Apoteosi in casa laziale e vittoria che risulta decisiva ai fini di una salvezza che viene faticosamente conseguita all’ultima giornata di quella stagione.
Curiosità.
All’epoca le sostituzioni erano di là da venire e spesso capitava che giocatori condizionati da gravi infortuni venissero spostati all’ala, di fatto non uscendo mai.
La doppietta di Piola scatenò l’enfasi della prosa sportiva con il mai tanto abusato: PIOLA batte Roma 2-0.
Gli interpreti.
Parliamo di un calcio eroico con protagonisti entrati nella leggenda delle due squadre romane.
Calciatori come Krieziu, Amadei, Masetti, Pantò, che l’anno successivo avrebbero portato il primo scudetto alla Roma.
Da parte laziale Gradella, Monza, Flamini e naturalmente Silvio Piola, protagonisti qualche anno prima nella stagione ‘36/’37 di un secondo posto a soli tre punti di distacco dal Bologna “che tremare il mondo fa”.
C’era un rapporto diretto, viscerale, con i giocatori dell’epoca che è durato almeno fino all’inizio del boom economico.
Era abbastanza usuale vedere i protagonisti della pedata in mezzo alla gente, magari sullo stesso tram che li avrebbe portati allo stadio.
Di Piola si narra che in diverse occasioni arrivasse allo stadio a pochi minuti dall’inizio della partita, magari reduce da una battuta di caccia di cui era fortemente appassionato.
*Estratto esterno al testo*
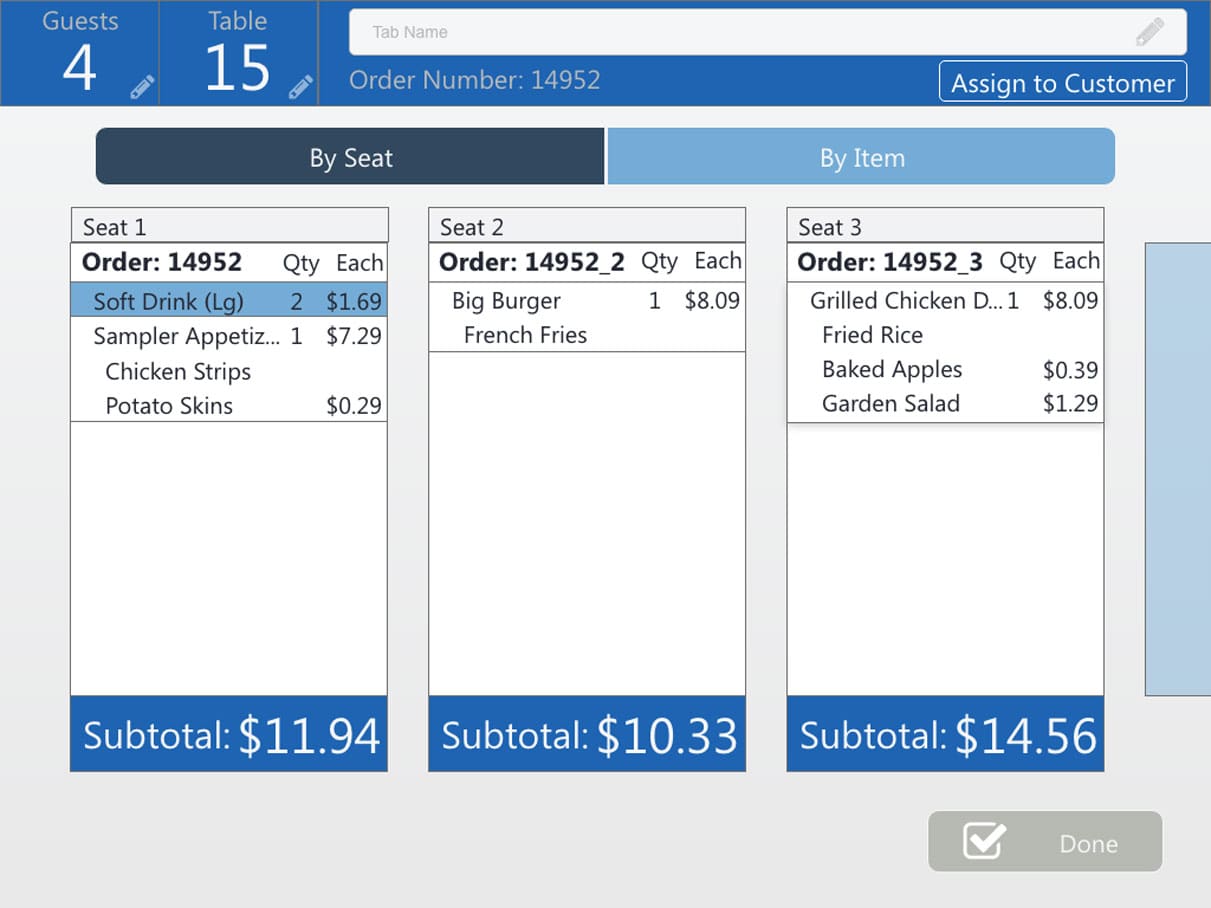Viewport: 1211px width, 908px height.
Task: Click the Seat 3 header
Action: [945, 226]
Poco prima della conquista del primo scudetto della Lazio, nel 1974, un anonimo tifoso, un laziale qualunque, gli dedicò una poesia in romanesco con accompagnamento musicale.
Un ricordo dei tempi che furono, sia del calciatore che del personaggio Silvio Piola.
Tra i tanti versi il tifoso-narratore recitò:<adesso caro Silvio la tua maglia è in mano bone perché dentro ce sta er core de Chinaglia, che insieme a tutti li compagni sui ci regalerà un tuo sogno: ER TRICOLORE!>.